Talk:Text processing/1

From Rosetta Code
Revision as of 18:37, 8 November 2008 by rosettacode>Dmitry-kazakov (Why not to describe it?)

Why?

I was reading through old blog entries and thought it would be appropriate (minus the focus on speed).

Please clarify the task

  1. Syntax errors in the file to be detected?
  2. The field separator is what? One space, any non-empty chain of spaces, any non-empty chain of spaces or tabs. Something else?
  3. Average to evaluate over all fields or else over each field separately?
  4. When at the same line some fields are flagged invalid but others are not, is it a gap?

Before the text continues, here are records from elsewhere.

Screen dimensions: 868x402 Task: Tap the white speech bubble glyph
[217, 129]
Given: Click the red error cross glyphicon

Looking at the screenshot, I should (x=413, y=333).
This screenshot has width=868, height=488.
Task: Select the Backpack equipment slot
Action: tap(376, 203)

Or is it only when all fields are invalid?
  5. Further, do valid fields participate in averaging when some other fields at the same line are invalid?
  6. When a field is not present is it a syntax error or a gap?
  7. What to do when syntactically wrong fields appear (not a number, too large number etc)?

--Dmitry-kazakov 12:13, 8 November 2008 (UTC)

Hi Dmitry the comp.lang.awk newsgroup thread contains all the information necessary for the original poster to get his job done. The example records are probably typical, but you need to try something out and make your own decisions on the format/error handling. The original newsgroup thread actually has more information than you get on some data munging problems as in many cases someone just says "wouldn't it be good if this talked to this"; or "When wasn't this working".

Data format information might be here. (Sorry if I seem patronising, it was not meant) --Paddy3118 17:34, 8 November 2008 (UTC)

I suppose that any task should be defined in the article. The code presented for this task looks like a translation from one language into another, rather than independent implementations. Actually there is no way to verify whether they do the job or not. What would be the right output if the input file were:
2008/Mar/21    -1E-2 1
On second thought I would suggest to replace it to something more general and better defined text processing task. Like parsing a CSV file, for example. --Dmitry-kazakov 18:37, 8 November 2008 (UTC)